His tones were blood-curdling. As quickly as possible, I went down the Alfred Hitchcock-steep no-railing garret stairwell with them both, hoping the neighbors weren’t thinking I was actually murdering someone. When I got them both and myself into the car, I took a few rounds of breaths before turning the key in the ignition. Such screaming triggered the adrenaline rush and thought-racing symptoms that characterize my PTSD.
The garret living room furniture, during my attempts to get Sam into the carrier.
“It’s okay, Sammy,” I said. “We’ll be home soon.” Then Hannah began to whine. “I don’t like this either,” I said, as if they could understand. Then I shifted the car into gear and drove the few blocks to the clinic.
I’d brought a sample of Sam’s stool in a couple days earlier, having found a suspicious worm on the garret bathroom floor and again where Sam had been sitting in the living room. It wasn’t roundworm, that I knew (from having seen one of those last year when he tested positive), but I needed to be sure it wasn’t another kind of parasite. Thankfully, the results were negative, though Dr. Parker, our vet, said it might be a false negative if the infestation weren’t yet too far along. For precautionary reasons, he gave Sam a dewormer. Now I get to watch for (more) worms. If I see any, Hannah will have to be pilled as well.

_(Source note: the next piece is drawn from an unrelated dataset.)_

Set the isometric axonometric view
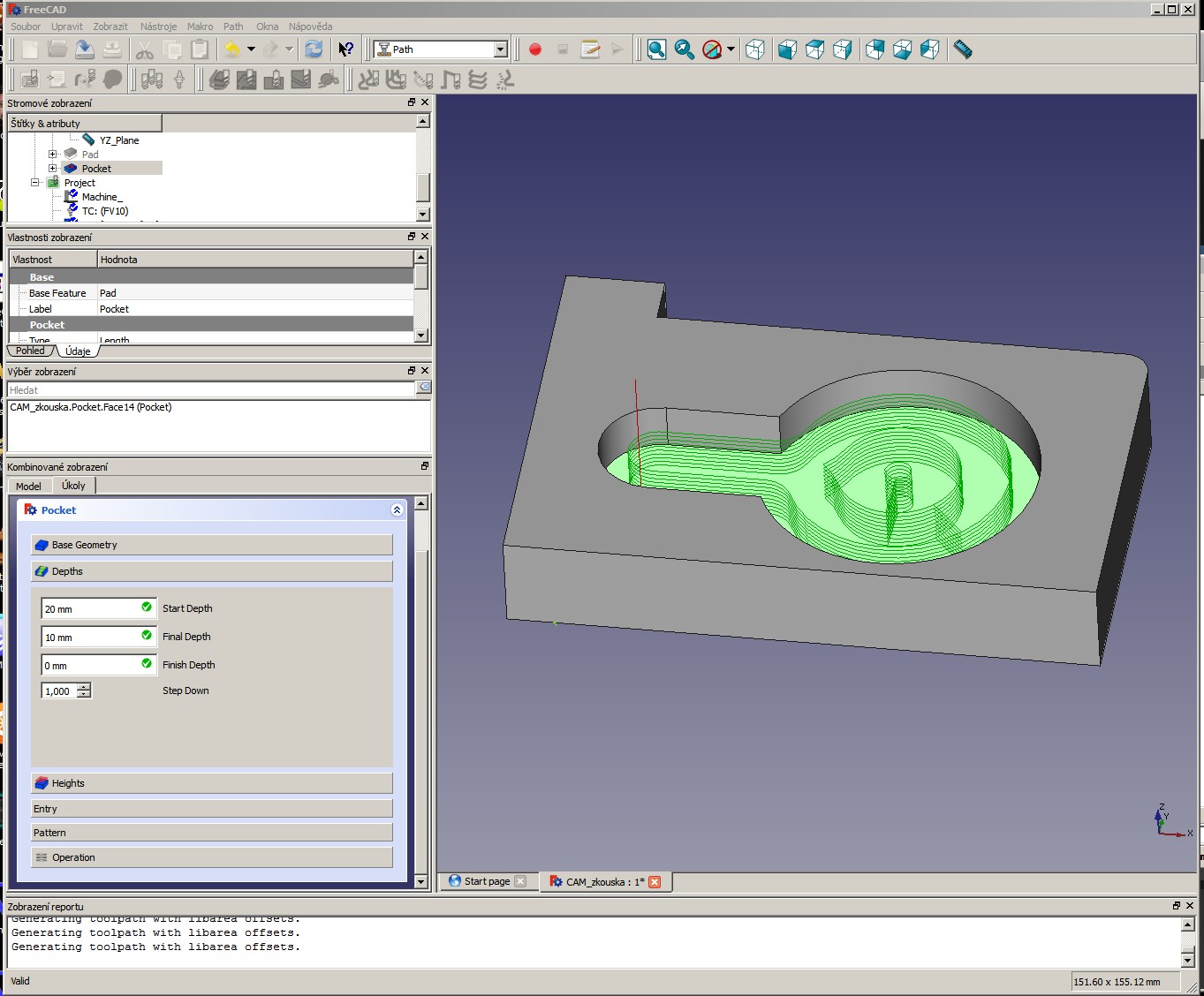pyautogui.click(x=755, y=49)
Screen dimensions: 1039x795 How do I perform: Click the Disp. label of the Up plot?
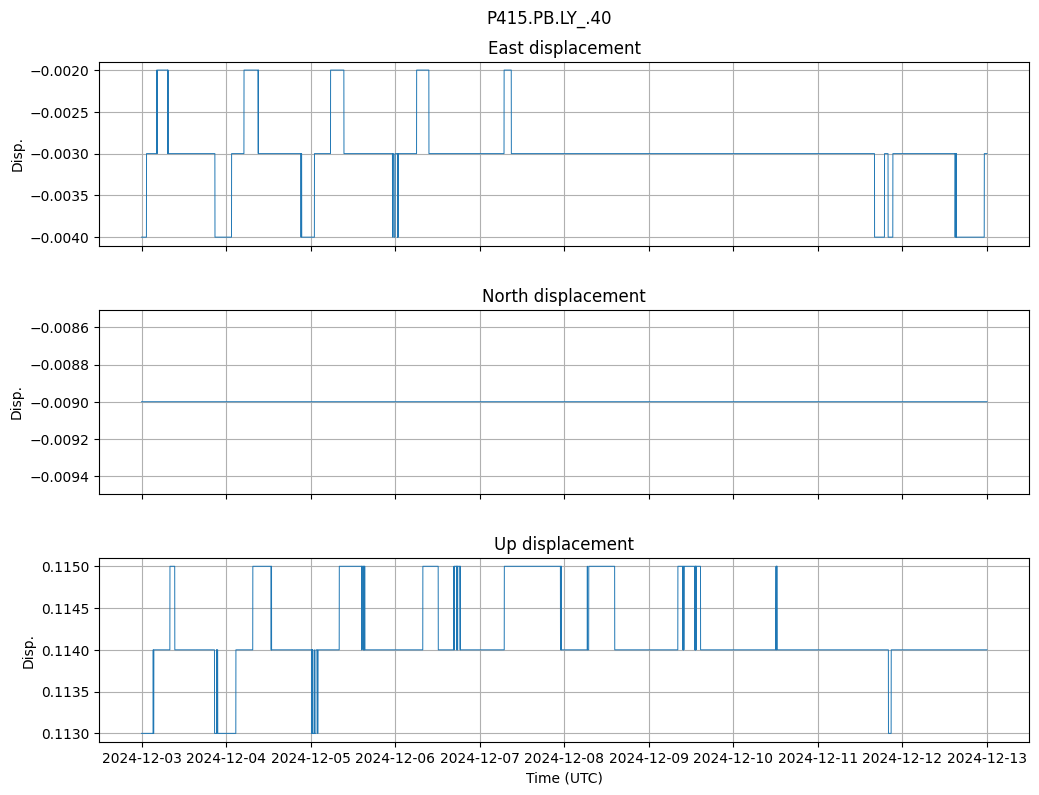(29, 650)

The vet tech came and went with Hannah, and returned her while Dr. Parker was examining Sam: all was well. Sam climbed up on my shoulder then, and tucked his nose into my neck and wailed while we discussed his at times aggressive behavior with Hannah, and how to manage it. I told Sam he could go back into the carrier then, and he started to climb the walls (literally), and scream. For a moment, however, he found comfort in the scale, which stated he weighed a healthy 11.3 pounds.
After what seemed like forever, the visit was over. As I stood at the checkout counter to pay my bill, I thought I smelled something foul. Was it Sam’s breath? Dr. Parker had said I was brushing Sam’s teeth well. Perhaps it was a wet dog. When I got into the car, I smelled it again. It was raining outside, I told myself, it could just be my musty old car. But I knew: someone had pooped.
Back at the garret, I let Hannah and Sam out of their respective carriers, and there I saw Sam’s panic-induced diarrhea in the darkness of the large plastic crate. He somehow managed to pile it all deep in the back, under his leopard-printed foot rug.
I’m sure Sam will forgive me… at least by dinnertime. Hannah, meanwhile, nudged her forehead into my leg a few times when I collapsed on the living room floor. We’ll find out her liver test result tomorrow. For now, it’s nap time.